We had hoped that we could develop a rapid and inexpensive method to assess bacterial diversity in soils collected from fields under different management systems, including organic farming systems. Such a method would have provided a valuable tool for organic researchers and producers who understand that bacterial diversity is a key component of a healthy and sustainable system. A rapid and inexpensive method would also help assess whether adopting various management practices are beneficial in terms of creating and maintaining bacterial diversity. However, we found that the method proposed by Torsvik (1990) was not sufficiently sensitive enough because it requires large amounts of DNA. We were unable to improve on the method so that much smaller amounts of DNA would suffice. However, we did not want to return to SARE without any results at all and the failure of achieving our original research objective led us to the use of the Denaturing Gradient Gel Electrophoresis (DGGE) method to assess bacterial diversity. This method is quite mature and has become quite widely used to assess bacterial communities. It suffers, however, from being limited to assessing bacterial diversity of only the most abundant bacterial species in a soil and cannot be used to assess the total diversity, as is the case for the method of Torsvik (1990). We still believe that that a quantitative method of separating agricultural practices, based on bacterial community diversity, will be an excellent biological approach to assess overall soil health and sustainability of crop production systems.
No economic analysis was conducted for this project.
This project was not meant to develop a specific management practice that could be adopted by farmers. Instead, the goal was to develop a tool that could be used to assess the relative impacts of various management practices on total bacterial diversity.
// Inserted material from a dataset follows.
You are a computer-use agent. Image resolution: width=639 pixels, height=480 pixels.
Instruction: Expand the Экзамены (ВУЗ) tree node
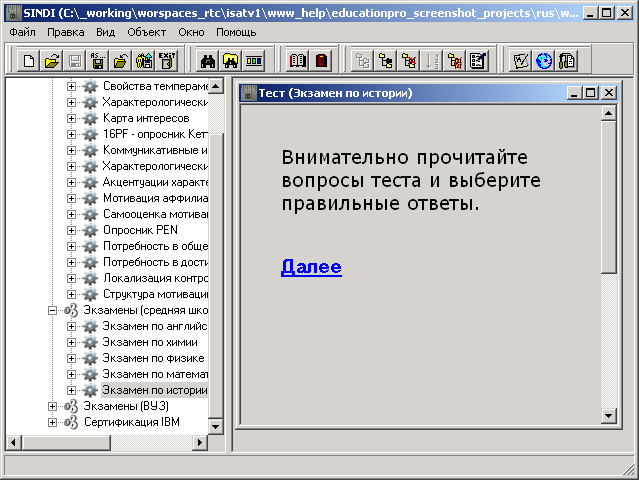[x=53, y=406]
Areas needing additional study
Our study showed that tillage was the biggest impediment towards the development of a diverse population of bacteria in soil. Tillage is also known to reduce soil organic carbon by promoting decomposition of residues and increasing CO2 in the atmosphere where it is partially responsible for global warming. This suggests that resources should be made available to develop a crop production system that combines organic farming practices with no-tillage. This would lead to better nutrient cycling, improved soil health, sustainable agricultural production and reduced global warming.
Combining no-tillage with organic farming practices obviously introduces many challenges with probably the greatest being weed control. Research is needed to evaluate organic herbicides, cover crops and combinations of these two variables as means of controlling weeds in an organic no-till system.